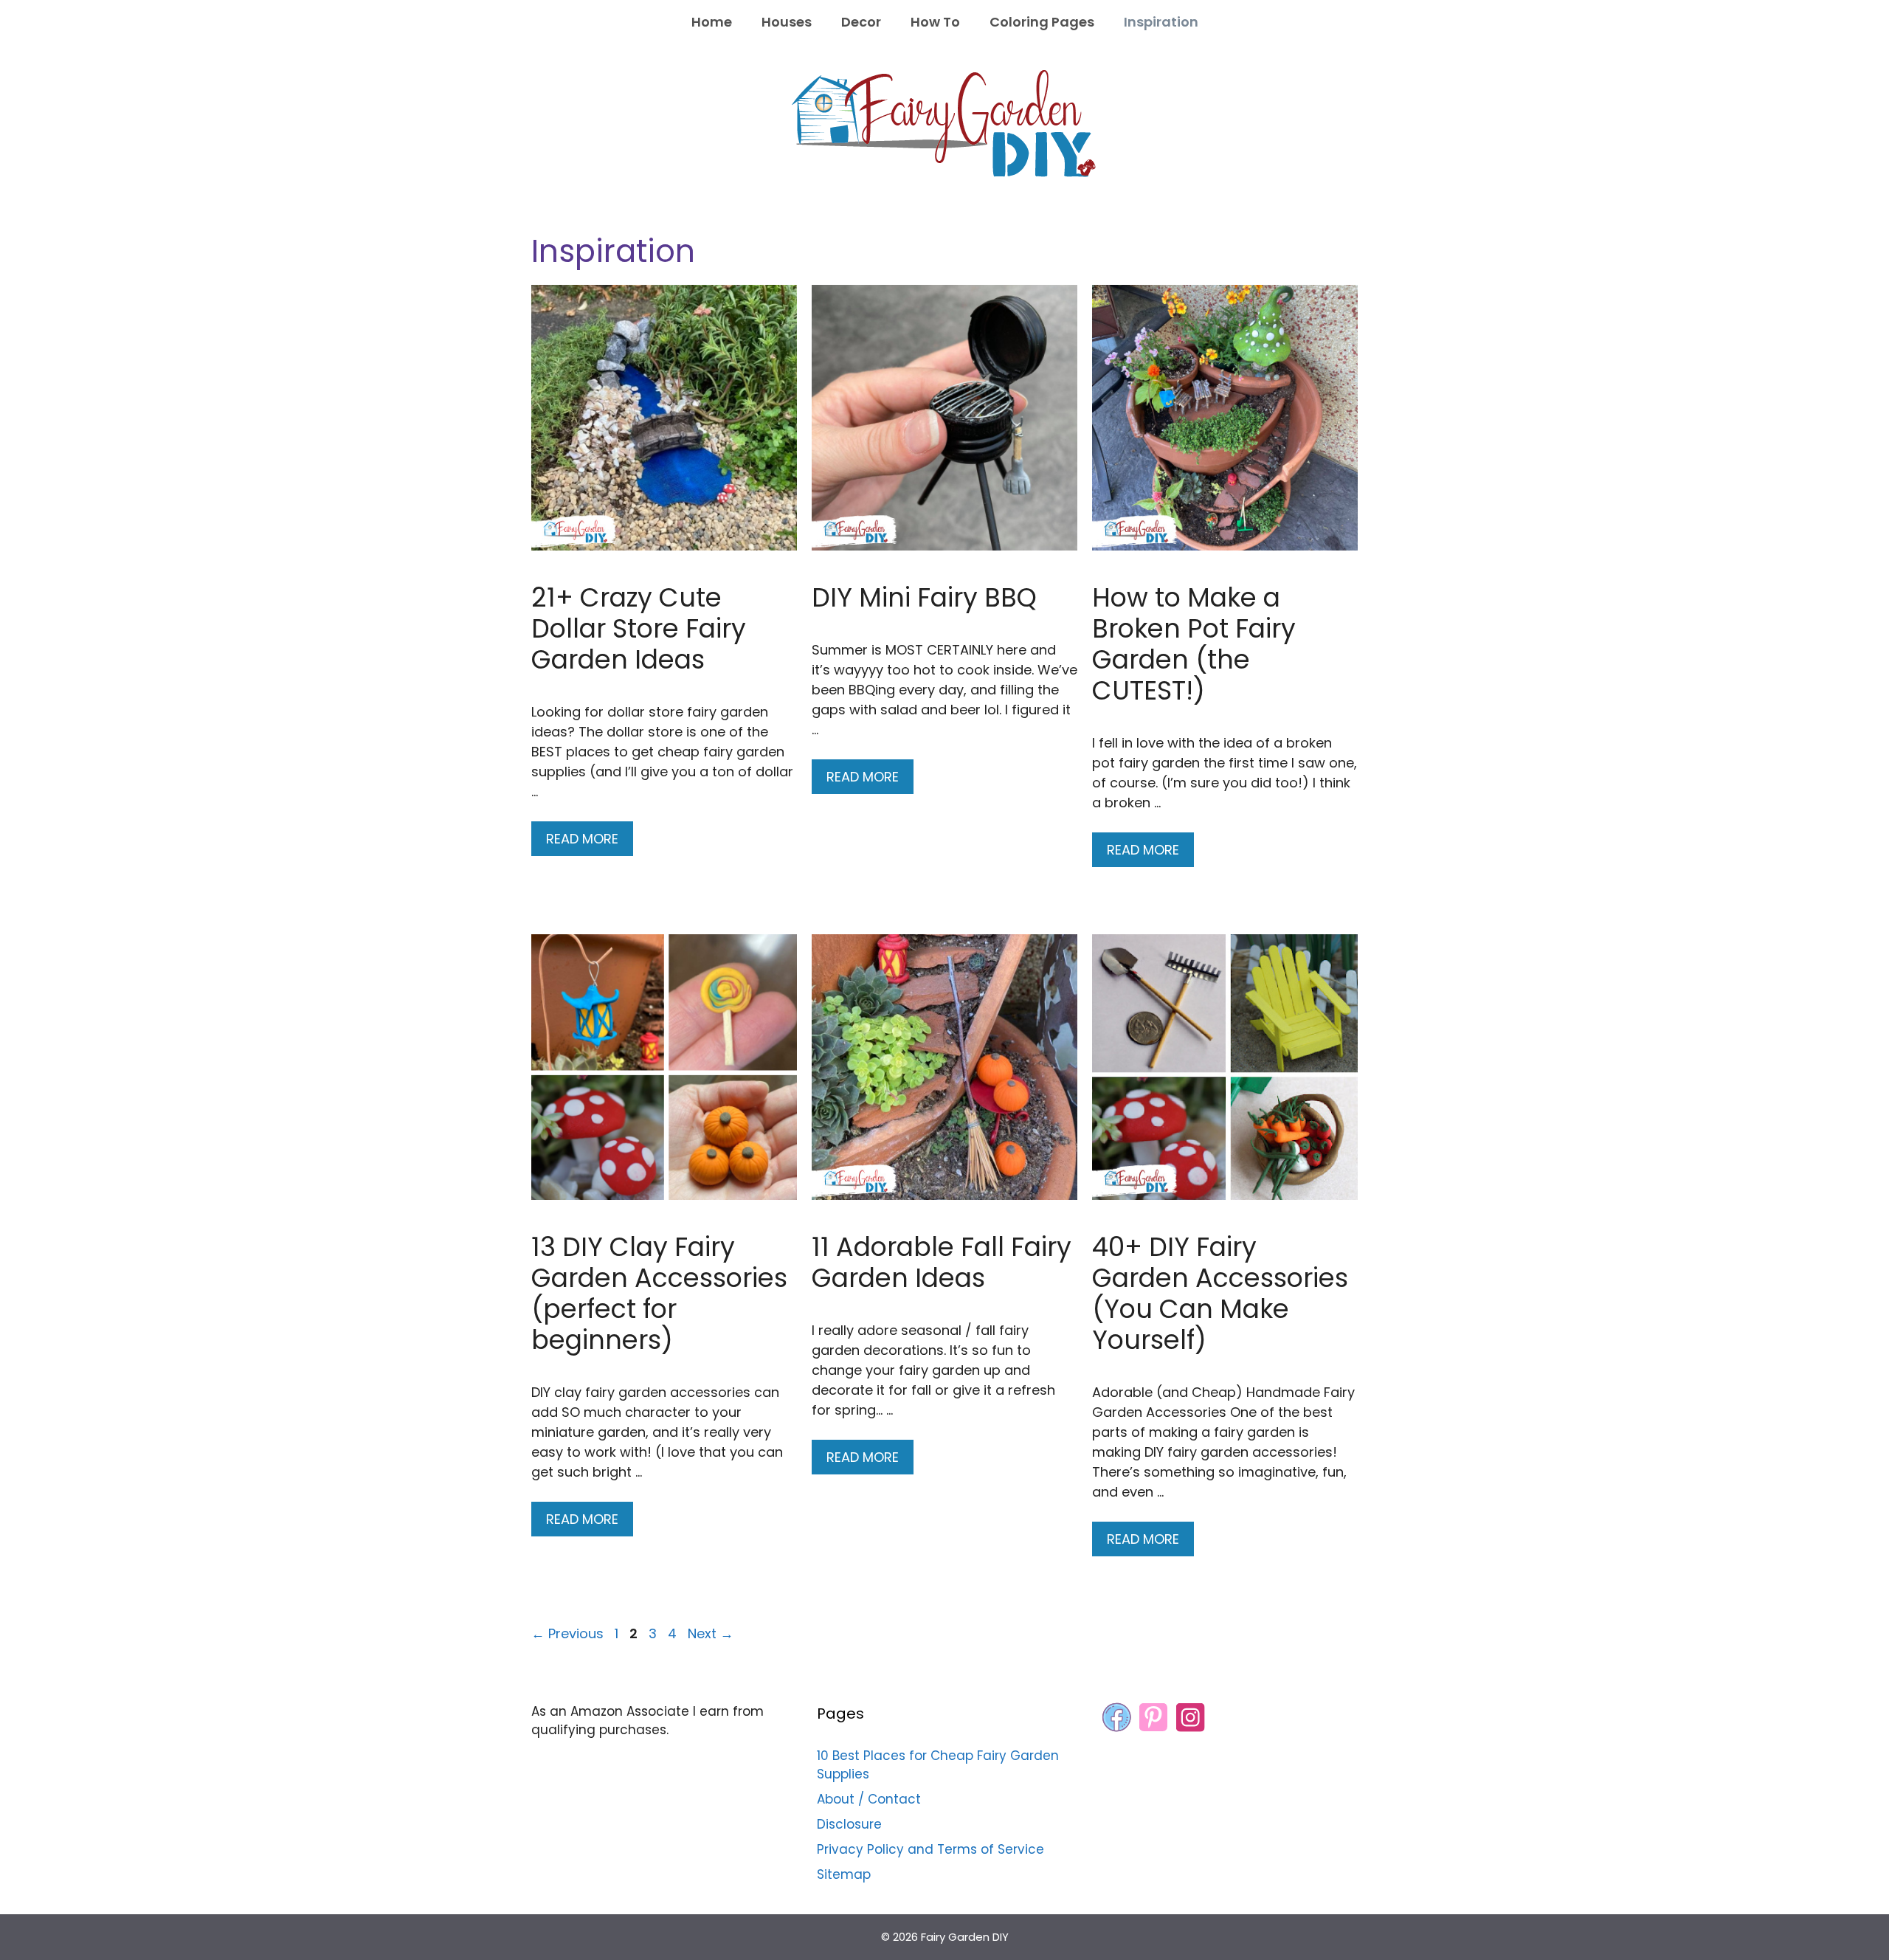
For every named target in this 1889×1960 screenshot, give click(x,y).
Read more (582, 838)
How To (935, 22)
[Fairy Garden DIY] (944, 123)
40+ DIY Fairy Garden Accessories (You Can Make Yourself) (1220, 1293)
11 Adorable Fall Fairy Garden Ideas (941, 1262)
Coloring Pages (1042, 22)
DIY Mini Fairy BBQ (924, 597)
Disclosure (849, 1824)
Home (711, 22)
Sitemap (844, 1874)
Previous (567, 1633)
--------------------
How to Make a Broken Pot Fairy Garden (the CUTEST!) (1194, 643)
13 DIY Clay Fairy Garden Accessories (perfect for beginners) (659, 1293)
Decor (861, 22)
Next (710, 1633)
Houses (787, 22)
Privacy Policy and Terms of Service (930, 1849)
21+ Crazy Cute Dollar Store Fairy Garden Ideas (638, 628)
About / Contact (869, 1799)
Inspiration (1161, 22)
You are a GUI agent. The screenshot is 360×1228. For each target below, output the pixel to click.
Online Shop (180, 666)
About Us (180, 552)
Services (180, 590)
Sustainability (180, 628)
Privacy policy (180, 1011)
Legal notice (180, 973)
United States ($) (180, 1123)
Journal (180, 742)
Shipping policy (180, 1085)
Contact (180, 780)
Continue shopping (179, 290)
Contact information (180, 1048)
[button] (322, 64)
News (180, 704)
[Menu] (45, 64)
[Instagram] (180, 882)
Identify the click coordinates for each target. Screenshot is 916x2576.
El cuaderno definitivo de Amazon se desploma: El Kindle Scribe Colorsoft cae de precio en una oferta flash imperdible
--------------------
Exercise instructions: When you reach the line containing "Decor (861, 22)" in the data above, start copying exactly, and stop after the line containing "El cuaderno definitivo".

Reply:
Decor (861, 22)
Next (710, 1633)
Houses (787, 22)
Privacy Policy and Terms of Service (930, 1849)
21+ Crazy Cute Dollar Store Fairy Garden Ideas (638, 628)
About / Contact (869, 1799)
Inspiration (1161, 22)
You are a GUI agent. The screenshot is 360×1228. For each target below, output the pixel to click.
Online Shop (180, 666)
About Us (180, 552)
Services (180, 590)
Sustainability (180, 628)
Privacy policy (180, 1011)
Legal notice (180, 973)
United States ($) (180, 1123)
Journal (180, 742)
Shipping policy (180, 1085)
Contact (180, 780)
Continue shopping (179, 290)
Contact information (180, 1048)
[button] (322, 64)
News (180, 704)
[Menu] (45, 64)
[Instagram] (180, 882)
Identify the click coordinates for each target. Screenshot is 916x2576.
El cuaderno definitivo de Amazon se desploma: El Kindle Scribe Colorsoft cae de precio en una oferta flash imperdible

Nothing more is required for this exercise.